> Source
==============================

Content Planner is an innovative tool that will support your keyword research and content strategy efforts. It allows you to create the whole content plan with one click and understand the volume of organic traffic you can get by getting into this specific topic cluster.
Content Planner is a go-to tool if you want to:
- Analyze the content structure of your organic competitors in relation to a topic of your choice;
- Find the best opportunities for secondary keywords to rank for multiple target phrases with one page;
- Build topical relevance of your domain to increase your authority and brand awareness;
- Discover new topics for your existing topic clusters you might have missed;
- Create a content strategy plan for many weeks ahead.
What is a topic cluster?
A topic cluster is a group of multiple, closely-related content pieces. As a whole, those pages should offer comprehensive coverage of the main topic. An example of a topic cluster can be a blog category and articles in this category.
A solid topic cluster not only consists of multiple, topically connected pages. It's important those pages link to each other letting Google know they create the whole silo.
Content Planner vs topic clusters
Content Planner allows you to analyze clusters on the domain and single URL level:
- Domain level: You can insert your business category or sub-category (SEO blog, coffee shop, web analytics, video games, toys for dog) to get a list of dozens of ideas for content. That's a domain-level topic cluster.
- URL level: You can analyze the topic and suggested keywords to understand how big the potential is hidden in this topic. That way you get the main keyword and secondary keywords for one content piece. That's a URL-level topic cluster.
How to create a query in Content Planner
To create a query in Content Planner, go to the Content Planner dashboard.
There are tho things you have to define:
- Keyword
- Location
When you choose a keyword, it has to be relatively broad. Don't waste your queries on narrow, long-tails keywords as they will generate very few suggestions for your website.
A good keyword doesn't have to be your target keyword as well. It can be a category of your blog, business, the main topic of your blog, etc.

==============================

> Requests
1. Answer these questions using the Content Planner page:
(a) What example of a topic cluster does the page give?
(b) Besides being topically connected, what must the pages in a solid topic cluster do?
(c) What two things must you define when creating a query?
2. Rewrite the Content Planner page between "Content Planner is a go-to" and "many weeks ahead.", inclusive, replacing "organic competitors" with "search competitors".

==============================

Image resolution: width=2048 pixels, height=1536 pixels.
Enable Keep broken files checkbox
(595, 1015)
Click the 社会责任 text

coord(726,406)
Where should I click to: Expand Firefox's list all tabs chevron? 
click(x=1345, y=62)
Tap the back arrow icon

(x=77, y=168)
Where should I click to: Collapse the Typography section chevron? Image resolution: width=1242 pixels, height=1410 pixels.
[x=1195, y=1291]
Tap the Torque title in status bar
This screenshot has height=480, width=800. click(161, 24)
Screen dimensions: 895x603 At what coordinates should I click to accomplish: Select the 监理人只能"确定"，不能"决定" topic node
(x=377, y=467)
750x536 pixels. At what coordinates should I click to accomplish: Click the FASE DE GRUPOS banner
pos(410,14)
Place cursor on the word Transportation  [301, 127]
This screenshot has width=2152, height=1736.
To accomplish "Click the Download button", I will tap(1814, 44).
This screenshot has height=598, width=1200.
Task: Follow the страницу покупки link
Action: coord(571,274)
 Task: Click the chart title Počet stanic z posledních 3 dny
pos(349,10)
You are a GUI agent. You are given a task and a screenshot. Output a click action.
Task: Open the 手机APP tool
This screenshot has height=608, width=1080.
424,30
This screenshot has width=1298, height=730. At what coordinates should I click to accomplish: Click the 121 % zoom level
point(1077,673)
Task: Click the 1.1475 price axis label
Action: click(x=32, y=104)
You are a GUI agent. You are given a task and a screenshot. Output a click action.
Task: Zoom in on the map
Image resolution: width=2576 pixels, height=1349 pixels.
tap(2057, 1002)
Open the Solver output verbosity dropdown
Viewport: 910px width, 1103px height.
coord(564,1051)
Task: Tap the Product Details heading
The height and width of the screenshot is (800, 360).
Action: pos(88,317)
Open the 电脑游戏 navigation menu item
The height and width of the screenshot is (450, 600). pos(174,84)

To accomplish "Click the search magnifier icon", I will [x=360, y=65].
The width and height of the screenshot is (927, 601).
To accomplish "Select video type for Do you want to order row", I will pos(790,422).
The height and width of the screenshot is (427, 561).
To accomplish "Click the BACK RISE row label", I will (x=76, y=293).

==============================

> Results in order
1.
(a) A blog category and the articles in that category.
(b) They must link to each other.
(c) A keyword and a location.

2.
Content Planner is a go-to tool if you want to:
- Analyze the content structure of your search competitors in relation to a topic of your choice;
- Find the best opportunities for secondary keywords to rank for multiple target phrases with one page;
- Build topical relevance of your domain to increase your authority and brand awareness;
- Discover new topics for your existing topic clusters you might have missed;
- Create a content strategy plan for many weeks ahead.